[What you will do]
Output the listing verbatim, starting at its first line and continuing up to and including the line that contains "point(7,338)".

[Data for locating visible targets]
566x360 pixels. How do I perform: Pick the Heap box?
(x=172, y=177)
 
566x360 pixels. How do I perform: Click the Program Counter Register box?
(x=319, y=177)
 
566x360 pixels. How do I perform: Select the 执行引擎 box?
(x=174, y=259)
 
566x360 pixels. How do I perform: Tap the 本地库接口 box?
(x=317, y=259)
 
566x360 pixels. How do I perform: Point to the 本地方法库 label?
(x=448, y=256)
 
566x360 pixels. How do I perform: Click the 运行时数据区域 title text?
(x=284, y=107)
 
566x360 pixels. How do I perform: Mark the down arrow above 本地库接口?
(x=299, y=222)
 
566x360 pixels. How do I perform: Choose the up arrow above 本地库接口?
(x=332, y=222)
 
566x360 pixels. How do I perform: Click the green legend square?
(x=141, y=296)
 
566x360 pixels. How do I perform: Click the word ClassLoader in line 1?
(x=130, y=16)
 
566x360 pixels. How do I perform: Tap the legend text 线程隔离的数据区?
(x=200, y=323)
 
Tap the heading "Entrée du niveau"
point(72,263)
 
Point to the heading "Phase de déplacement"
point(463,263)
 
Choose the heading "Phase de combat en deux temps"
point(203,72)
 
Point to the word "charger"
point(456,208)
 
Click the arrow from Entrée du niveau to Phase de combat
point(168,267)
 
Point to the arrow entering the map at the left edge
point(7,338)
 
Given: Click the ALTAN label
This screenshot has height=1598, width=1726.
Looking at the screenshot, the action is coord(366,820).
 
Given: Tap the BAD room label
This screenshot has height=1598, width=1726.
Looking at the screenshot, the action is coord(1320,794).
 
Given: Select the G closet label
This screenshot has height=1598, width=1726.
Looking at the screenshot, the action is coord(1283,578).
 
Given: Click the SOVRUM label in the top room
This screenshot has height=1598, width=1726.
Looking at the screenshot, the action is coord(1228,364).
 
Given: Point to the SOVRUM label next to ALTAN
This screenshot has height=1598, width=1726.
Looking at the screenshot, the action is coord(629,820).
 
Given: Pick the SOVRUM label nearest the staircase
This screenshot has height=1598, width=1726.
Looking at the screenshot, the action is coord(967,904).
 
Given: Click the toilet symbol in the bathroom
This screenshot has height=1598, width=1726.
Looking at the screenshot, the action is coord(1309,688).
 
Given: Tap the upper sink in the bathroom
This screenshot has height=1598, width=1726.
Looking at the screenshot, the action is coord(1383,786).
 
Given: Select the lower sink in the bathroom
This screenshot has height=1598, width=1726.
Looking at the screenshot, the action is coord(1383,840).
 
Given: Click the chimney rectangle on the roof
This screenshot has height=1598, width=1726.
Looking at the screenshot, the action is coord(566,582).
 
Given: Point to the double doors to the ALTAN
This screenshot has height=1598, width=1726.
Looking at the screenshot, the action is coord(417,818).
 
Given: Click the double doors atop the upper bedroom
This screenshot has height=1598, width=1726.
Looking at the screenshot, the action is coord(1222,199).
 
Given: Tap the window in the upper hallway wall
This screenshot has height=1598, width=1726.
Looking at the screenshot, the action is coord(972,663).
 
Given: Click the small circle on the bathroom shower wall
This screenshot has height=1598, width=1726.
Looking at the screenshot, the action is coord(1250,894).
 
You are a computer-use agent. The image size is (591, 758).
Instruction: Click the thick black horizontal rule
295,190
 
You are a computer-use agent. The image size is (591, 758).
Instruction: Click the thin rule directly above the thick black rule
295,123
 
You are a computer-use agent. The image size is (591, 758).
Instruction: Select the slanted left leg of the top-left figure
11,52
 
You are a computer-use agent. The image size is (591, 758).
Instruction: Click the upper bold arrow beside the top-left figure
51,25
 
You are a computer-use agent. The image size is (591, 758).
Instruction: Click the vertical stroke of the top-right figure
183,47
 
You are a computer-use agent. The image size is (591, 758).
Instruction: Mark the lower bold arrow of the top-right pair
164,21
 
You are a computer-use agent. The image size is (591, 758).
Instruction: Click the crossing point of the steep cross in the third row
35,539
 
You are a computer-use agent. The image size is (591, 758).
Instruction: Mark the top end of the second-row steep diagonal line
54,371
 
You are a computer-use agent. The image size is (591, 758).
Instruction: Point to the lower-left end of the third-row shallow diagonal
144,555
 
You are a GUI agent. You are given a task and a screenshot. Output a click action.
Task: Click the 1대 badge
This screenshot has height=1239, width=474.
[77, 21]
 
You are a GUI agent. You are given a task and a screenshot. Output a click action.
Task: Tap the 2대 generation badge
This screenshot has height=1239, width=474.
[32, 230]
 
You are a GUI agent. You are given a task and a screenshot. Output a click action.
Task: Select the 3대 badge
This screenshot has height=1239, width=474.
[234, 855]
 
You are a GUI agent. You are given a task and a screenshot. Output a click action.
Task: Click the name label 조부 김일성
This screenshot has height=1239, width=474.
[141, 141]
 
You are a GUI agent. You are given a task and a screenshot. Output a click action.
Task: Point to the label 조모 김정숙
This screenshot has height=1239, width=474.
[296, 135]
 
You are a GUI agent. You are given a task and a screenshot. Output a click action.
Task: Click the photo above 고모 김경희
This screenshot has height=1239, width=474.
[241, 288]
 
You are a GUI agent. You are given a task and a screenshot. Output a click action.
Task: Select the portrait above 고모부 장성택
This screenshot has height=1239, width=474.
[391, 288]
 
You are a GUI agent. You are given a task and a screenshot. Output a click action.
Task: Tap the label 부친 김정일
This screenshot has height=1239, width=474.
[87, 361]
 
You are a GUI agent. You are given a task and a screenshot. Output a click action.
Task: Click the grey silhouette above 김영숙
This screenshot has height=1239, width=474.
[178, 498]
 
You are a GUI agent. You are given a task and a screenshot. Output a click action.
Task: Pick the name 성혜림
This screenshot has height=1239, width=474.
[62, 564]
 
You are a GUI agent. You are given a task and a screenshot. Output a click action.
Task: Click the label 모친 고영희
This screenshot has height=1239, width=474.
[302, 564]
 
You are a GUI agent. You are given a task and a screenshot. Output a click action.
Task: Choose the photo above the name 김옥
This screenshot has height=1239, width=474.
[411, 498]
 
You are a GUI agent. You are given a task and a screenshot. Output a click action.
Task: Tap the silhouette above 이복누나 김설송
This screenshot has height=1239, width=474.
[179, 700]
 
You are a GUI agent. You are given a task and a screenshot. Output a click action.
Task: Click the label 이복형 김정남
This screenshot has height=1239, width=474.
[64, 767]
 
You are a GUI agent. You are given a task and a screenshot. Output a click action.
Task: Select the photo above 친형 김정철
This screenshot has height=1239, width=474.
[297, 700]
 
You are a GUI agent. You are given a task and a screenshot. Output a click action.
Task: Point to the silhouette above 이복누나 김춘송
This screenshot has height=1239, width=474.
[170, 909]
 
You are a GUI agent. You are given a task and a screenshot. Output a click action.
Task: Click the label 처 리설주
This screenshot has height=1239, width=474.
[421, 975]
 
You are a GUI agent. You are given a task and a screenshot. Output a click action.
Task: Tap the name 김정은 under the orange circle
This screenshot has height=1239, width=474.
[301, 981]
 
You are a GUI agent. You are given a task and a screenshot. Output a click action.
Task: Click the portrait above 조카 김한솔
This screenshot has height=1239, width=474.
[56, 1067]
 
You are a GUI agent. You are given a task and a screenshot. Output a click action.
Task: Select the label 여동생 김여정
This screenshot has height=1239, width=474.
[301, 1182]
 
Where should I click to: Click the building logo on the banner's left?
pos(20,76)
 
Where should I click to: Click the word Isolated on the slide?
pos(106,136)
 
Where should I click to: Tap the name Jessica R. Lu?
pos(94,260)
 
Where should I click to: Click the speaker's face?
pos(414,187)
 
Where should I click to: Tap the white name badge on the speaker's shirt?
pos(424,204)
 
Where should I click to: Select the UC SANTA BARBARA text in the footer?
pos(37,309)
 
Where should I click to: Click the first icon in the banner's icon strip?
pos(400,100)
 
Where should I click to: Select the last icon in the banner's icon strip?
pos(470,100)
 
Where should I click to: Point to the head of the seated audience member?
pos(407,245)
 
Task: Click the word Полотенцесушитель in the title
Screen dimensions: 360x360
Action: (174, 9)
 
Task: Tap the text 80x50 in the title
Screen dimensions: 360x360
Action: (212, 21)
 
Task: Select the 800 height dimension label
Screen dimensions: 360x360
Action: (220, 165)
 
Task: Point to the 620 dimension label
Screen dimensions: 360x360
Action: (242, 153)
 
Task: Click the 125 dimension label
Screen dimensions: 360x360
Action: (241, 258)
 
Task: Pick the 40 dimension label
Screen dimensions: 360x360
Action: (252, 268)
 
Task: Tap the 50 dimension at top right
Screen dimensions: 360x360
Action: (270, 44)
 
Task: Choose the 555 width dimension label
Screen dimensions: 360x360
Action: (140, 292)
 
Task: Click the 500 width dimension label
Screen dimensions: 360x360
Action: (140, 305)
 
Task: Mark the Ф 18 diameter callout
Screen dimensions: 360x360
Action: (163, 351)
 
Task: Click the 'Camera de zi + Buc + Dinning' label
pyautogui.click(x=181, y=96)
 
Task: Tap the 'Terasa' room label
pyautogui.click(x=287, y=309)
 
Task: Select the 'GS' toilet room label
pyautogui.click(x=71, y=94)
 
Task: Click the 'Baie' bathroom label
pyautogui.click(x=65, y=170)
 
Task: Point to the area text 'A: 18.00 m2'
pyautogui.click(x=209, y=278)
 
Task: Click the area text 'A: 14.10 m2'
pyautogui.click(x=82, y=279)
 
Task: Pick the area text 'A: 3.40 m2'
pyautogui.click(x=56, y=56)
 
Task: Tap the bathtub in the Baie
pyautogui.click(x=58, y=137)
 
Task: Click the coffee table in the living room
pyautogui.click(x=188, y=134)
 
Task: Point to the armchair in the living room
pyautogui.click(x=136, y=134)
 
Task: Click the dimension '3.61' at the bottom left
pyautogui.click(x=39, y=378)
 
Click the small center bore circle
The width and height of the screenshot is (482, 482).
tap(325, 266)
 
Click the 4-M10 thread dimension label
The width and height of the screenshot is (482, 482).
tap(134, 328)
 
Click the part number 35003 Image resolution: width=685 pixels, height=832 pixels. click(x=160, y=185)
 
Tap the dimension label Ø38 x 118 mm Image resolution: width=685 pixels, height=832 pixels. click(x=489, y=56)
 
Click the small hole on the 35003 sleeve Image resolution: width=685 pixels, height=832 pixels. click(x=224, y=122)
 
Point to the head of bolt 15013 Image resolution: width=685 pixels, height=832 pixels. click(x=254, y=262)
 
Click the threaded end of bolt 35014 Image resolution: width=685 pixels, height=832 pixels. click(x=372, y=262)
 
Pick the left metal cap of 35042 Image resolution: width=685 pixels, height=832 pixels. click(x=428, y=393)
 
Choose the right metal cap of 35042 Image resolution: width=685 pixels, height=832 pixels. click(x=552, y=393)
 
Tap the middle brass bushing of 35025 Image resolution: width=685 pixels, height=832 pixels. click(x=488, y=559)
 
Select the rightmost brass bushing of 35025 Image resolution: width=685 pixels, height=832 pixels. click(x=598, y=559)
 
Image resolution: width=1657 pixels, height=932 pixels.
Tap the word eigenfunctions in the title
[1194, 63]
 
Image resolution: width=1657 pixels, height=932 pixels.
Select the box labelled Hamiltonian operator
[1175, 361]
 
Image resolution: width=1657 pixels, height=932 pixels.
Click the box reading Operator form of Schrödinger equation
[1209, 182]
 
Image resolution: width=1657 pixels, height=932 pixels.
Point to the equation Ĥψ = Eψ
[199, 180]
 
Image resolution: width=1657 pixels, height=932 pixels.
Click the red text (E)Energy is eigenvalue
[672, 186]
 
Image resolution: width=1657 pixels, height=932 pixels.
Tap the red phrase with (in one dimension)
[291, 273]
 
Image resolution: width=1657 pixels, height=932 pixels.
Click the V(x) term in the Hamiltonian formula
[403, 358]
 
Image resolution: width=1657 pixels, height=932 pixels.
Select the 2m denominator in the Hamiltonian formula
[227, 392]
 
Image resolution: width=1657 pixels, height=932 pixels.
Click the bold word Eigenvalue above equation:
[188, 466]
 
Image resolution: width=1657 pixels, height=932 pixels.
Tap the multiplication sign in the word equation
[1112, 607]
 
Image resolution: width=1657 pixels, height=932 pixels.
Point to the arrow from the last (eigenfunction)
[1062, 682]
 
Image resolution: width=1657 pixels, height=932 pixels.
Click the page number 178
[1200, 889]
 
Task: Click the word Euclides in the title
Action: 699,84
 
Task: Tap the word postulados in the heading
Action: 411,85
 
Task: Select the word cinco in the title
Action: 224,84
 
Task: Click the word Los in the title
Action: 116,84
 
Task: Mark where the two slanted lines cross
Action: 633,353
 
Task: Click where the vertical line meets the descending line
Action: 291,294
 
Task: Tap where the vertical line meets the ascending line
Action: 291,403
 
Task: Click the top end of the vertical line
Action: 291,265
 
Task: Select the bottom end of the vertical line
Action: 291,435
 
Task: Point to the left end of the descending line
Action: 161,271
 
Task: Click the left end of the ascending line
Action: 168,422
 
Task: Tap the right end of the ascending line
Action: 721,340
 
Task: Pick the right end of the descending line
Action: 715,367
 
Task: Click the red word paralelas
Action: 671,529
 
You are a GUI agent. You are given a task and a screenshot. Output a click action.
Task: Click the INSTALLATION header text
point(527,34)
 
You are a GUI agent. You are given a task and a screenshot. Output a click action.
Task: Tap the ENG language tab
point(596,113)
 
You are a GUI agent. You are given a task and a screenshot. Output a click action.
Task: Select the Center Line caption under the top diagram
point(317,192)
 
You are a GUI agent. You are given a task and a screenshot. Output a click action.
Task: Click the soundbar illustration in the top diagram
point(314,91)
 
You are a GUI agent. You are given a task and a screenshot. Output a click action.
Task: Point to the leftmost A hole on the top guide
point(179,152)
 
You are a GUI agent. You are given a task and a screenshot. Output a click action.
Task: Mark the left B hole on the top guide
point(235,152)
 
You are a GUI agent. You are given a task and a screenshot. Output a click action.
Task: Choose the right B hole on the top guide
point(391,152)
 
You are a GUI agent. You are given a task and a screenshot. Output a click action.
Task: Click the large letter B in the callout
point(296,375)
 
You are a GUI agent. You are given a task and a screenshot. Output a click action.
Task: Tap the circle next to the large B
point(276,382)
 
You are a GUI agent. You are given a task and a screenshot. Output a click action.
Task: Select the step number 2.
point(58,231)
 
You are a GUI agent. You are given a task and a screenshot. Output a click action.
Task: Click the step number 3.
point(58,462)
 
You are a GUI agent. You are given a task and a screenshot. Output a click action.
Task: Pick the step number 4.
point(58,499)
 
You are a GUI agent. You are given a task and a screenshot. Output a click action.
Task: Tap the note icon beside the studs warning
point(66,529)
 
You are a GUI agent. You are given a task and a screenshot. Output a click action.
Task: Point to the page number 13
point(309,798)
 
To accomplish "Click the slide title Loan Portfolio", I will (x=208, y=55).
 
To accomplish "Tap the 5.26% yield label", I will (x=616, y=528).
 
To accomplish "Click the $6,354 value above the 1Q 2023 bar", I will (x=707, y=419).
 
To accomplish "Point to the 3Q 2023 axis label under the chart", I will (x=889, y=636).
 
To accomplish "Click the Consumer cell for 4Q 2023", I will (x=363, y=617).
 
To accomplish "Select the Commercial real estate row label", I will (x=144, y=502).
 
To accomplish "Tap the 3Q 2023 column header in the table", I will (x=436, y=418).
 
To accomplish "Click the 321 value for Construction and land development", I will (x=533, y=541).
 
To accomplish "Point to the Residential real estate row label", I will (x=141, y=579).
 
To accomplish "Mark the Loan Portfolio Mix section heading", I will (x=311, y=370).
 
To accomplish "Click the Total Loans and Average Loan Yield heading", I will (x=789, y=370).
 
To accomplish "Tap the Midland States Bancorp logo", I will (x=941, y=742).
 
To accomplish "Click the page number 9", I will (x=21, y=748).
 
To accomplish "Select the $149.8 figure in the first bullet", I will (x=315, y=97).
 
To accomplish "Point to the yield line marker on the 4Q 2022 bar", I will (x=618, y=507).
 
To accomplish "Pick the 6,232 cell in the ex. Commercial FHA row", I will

[Task answer]
566x360 pixels. How do I perform: Pick the Heap box?
(x=172, y=177)
 
566x360 pixels. How do I perform: Click the Program Counter Register box?
(x=319, y=177)
 
566x360 pixels. How do I perform: Select the 执行引擎 box?
(x=174, y=259)
 
566x360 pixels. How do I perform: Tap the 本地库接口 box?
(x=317, y=259)
 
566x360 pixels. How do I perform: Point to the 本地方法库 label?
(x=448, y=256)
 
566x360 pixels. How do I perform: Click the 运行时数据区域 title text?
(x=284, y=107)
 
566x360 pixels. How do I perform: Mark the down arrow above 本地库接口?
(x=299, y=222)
 
566x360 pixels. How do I perform: Choose the up arrow above 本地库接口?
(x=332, y=222)
 
566x360 pixels. How do I perform: Click the green legend square?
(x=141, y=296)
 
566x360 pixels. How do I perform: Click the word ClassLoader in line 1?
(x=130, y=16)
 
566x360 pixels. How do I perform: Tap the legend text 线程隔离的数据区?
(x=200, y=323)
 
Tap the heading "Entrée du niveau"
point(72,263)
 
Point to the heading "Phase de déplacement"
point(463,263)
 
Choose the heading "Phase de combat en deux temps"
point(203,72)
 
Point to the word "charger"
point(456,208)
 
Click the arrow from Entrée du niveau to Phase de combat
point(168,267)
 
Point to the arrow entering the map at the left edge
point(7,338)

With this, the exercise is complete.